## [Work required]
In the summary below about training-free scene understanding for Gaussian Splatting, which datasets were used in the experiments?

## [Reading text]

============

Training-Free Hierarchical Scene Understanding for Gaussian Splatting with Superpoint Graphs
Shaohui Dai, Yansong Qu, Zheyan Li, Xinyang Li, Shengchuan Zhang, Liujuan Cao
TL;DR
This work tackles open-vocabulary 3D scene understanding by eliminating iterative per-view optimization and enforcing 3D semantic consistency. It introduces a training-free pipeline that constructs a multi-level semantic field on a superpoint graph derived from Gaussian primitives, leveraging SAM-guided contrastive partitioning and rendering-guided reprojection to fuse 2D semantic cues into 3D. The approach delivers state-of-the-art open-vocabulary segmentation while achieving over $30\times$ faster semantic-field reconstruction than prior methods, confirmed by experiments on LERF-OVS, 3DOVS, and ScanNet. The hierarchical design enables both coarse and fine-grained language-driven perception and supports interactive, parts-based scene editing in 3D, with strong practical implications for AR and robotics.

============

## [Recorded information]

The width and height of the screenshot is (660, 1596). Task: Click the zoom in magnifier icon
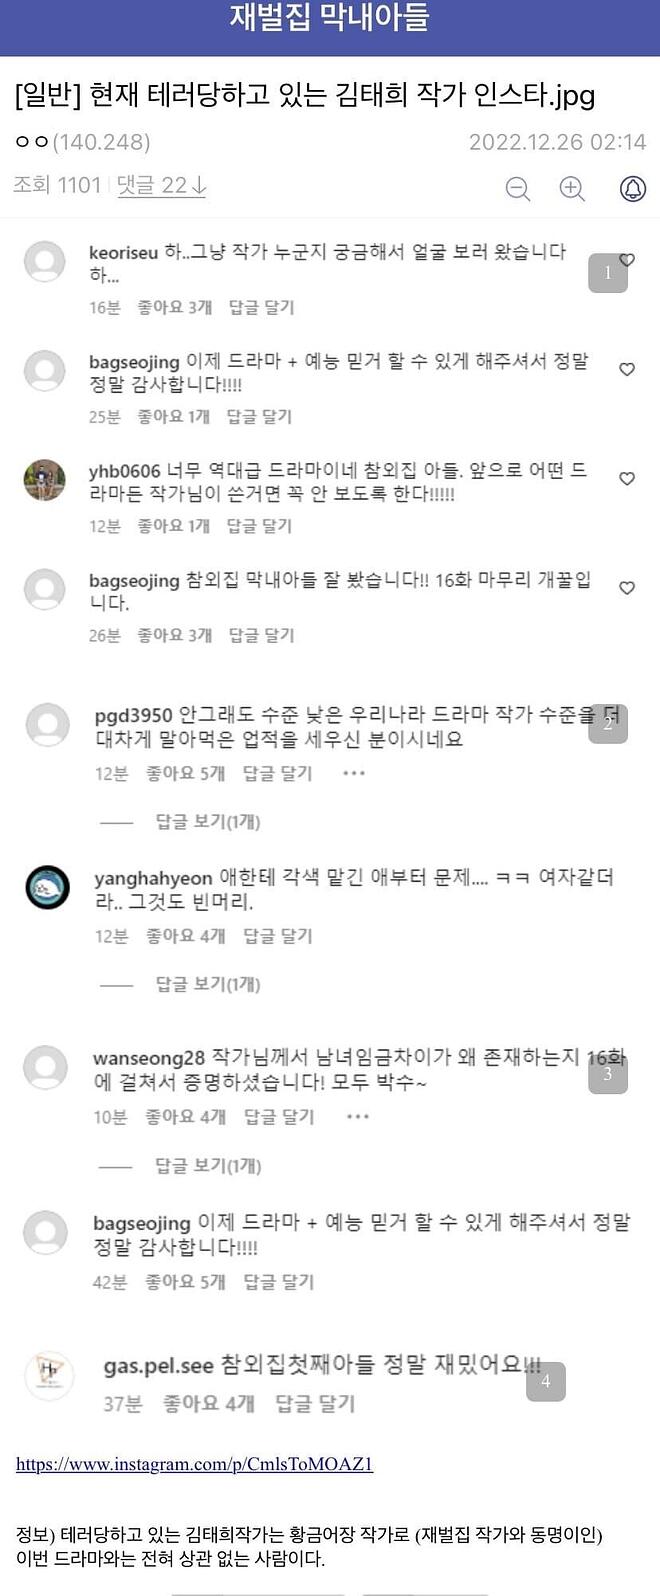[572, 188]
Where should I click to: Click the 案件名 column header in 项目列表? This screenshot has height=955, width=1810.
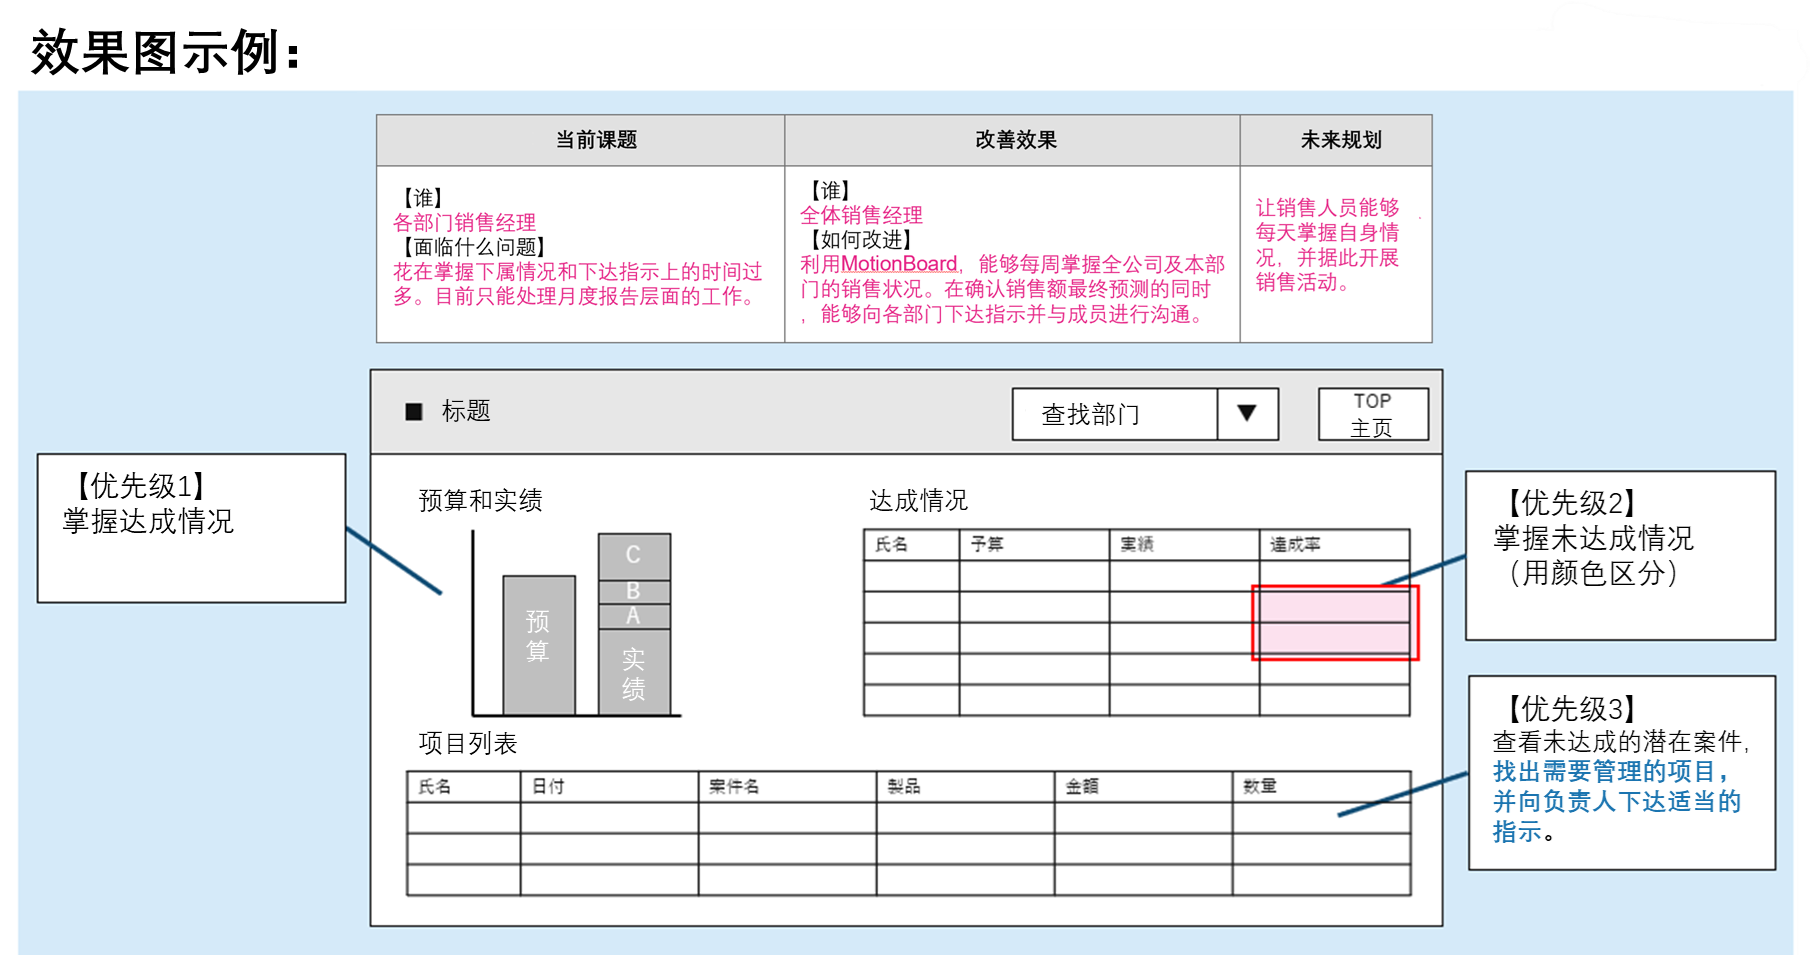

============

## [The response]
LERF-OVS, 3DOVS, and ScanNet.